Normalisation and 'Anima notitia copia' (Soul of the Database)
- by Phil Factor
(A Guest Editorial for Simple-Talk)
The other day, I was staring at the sys.syslanguages table in SQL Server with
slightly-raised eyebrows .
I’d just been reading Chris Date’s interesting book ‘SQL and Relational Theory’. He’d
made the point that you’re not necessarily doing relational database operations by using a SQL Database product.
The same general point was recently made by Dino Esposito about ASP.NET MVC. The use of ASP.NET MVC doesn’t
guarantee you a good application design: It merely makes it possible to test it. The way I’d describe the sentiment in
both cases is ‘you can hit someone over the head with a frying-pan but you can’t call it cooking’.

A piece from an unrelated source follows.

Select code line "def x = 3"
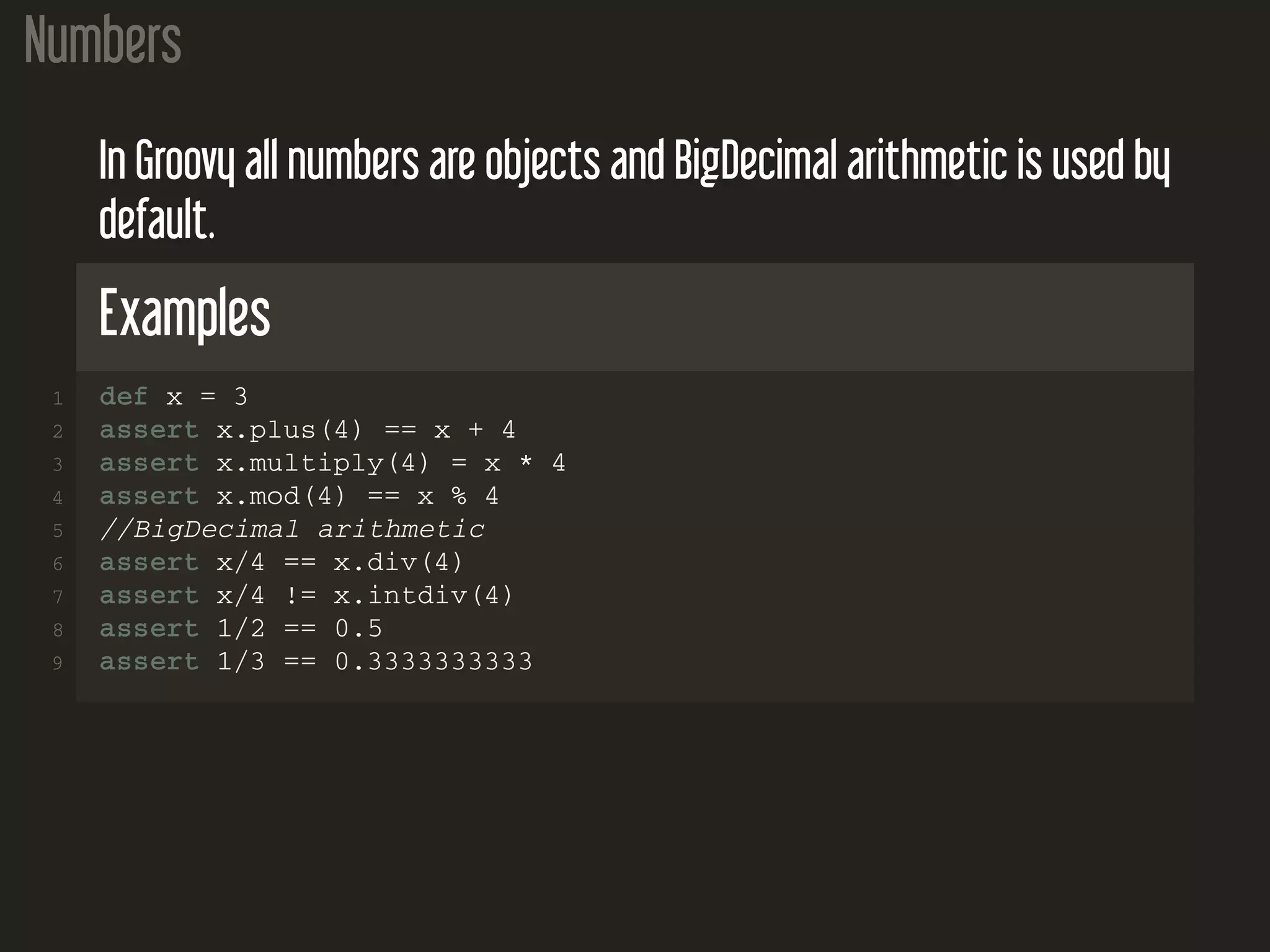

SQL enables you to create relational databases. However, even if it smells bad, it is no
crime to do hideously un-relational things with a SQL Database just so long as it’s necessary and you can tell the
difference; not only that but also only if you’re aware of the risks and implications. Naturally, I’ve never knowingly
created a database that Codd would have frowned at, but around the edges are interfaces and data feeds I’ve written
that have caused hissy fits amongst the Normalisation fundamentalists. Part of the problem for those who agonise about
such things is the misinterpretation of Atomicity. An atomic value is one for which, in the strange virtual
universe you are creating in your database, you don’t have any interest in any of its component parts. If you
aren’t interested in the electrons, neutrinos, muons, or taus, then an atom is ..er.. atomic. In
the same way, if you are passed a JSON string or XML, and required to store it in a database, then all you need to do is
to ask yourself, in your role as Anima notitia copia
(Soul of the database) ‘have I any interest in the contents of this item of information?’. If the
answer is ‘No!’, or ‘nequequam! Then it is an atomic value, however complex it may be. After all, you would never
have the urge to store the pixels of images individually, under the misguided idea that these are the atomic values
would you? I would, of course, ask the ‘Anima
notitia copia’ rather than the application developers, since there may be more than one application, and the
applications developers may be designing the application in the absence of full domain knowledge, (‘or by the seat of
the pants’ as the technical term used to be). If, on the other hand, the answer is ‘sure, and we want to index the XML
column’, then we may be in for some heavy XML-shredding sessions to get to store the ‘atomic’ values and ensure future
harmony as the application develops.
I went back to looking at the sys.syslanguages table. It has a months column with the
months in a delimited list
January,February,March,April,May,June,July,August,September,October,November,December
This is an ordered list. Wicked? I seem to remember that this value, like shortmonths and
days, is treated as a ‘thing’. It is merely passed off to an external C++ routine in order to format a date in
a particular language, and never accessed directly within the database. As far as the database is concerned, it is an
atomic value. There is more to normalisation than meets the eye.